"Dom opowie im, co się wydarzyło. Wszystko tutaj pragnie opowiedzieć swoją historię. Mówią, że prawda nas wyzwoli. Są w błędzie." - tak rozpoczyna się thriller "Nikt, tylko my" Laure van Rensburg.
Jest to thriller bardzo kameralnym klimacie, zamknięty w czterech ścianach luksusowego domku w otoczeniu lasu i szalejącej za oknami śnieżycy. Historia skupia się na pewnej parze. On jest szanowanym profesorem literatury, ona studentką. Decydują się na krótki wypad za miasto tylko we dwoje.
"Przez całe trzy dni będziemy już tylko my. 3 dni. 72 godziny, 4320 minut, w miejscu, w którym nie można się przed sobą ukryć."
Początkowo ich czas jest pełen uniesień i namiętności, jednak później sytuacja dramatycznie się zmienia. Można mieć przeczucie do nadciągającej katastrofy. Mamy dwójkę bohaterów, o których nie wiemy do czego są zdolni. Jednak z biegiem czasu odkrywamy ich sekrety, poznajemy wydarzenia z przeszłości, które doprowadziły do tego, kim są teraz. Zarówno on, jak i ona są skomplikowanymi postaciami i ciężko jest przewidzieć ich zachowanie.
Książka ma w sobie wiele skrajnych punktów bowiem autorka nie oszczędza nam scen przemocy, z drugiej strony podaje historię napisaną nastrojowym językiem (jeśli mogę tak to określić).
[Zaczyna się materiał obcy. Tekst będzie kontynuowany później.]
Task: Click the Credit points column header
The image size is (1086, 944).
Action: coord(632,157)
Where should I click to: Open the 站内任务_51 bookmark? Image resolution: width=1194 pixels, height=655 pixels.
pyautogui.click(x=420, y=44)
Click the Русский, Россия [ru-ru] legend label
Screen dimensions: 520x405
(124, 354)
Język tej powieści działa na zmysły, bardzo podobały mi się wstawki dotyczące zapachów oraz dokładne opisy emocjonalności bohaterów. I nie jest to może jakaś bardzo zawiła opowieść ale podczas czytania chciałam dowiedzieć się i zrozumieć, co się za tym wszystkim kryje.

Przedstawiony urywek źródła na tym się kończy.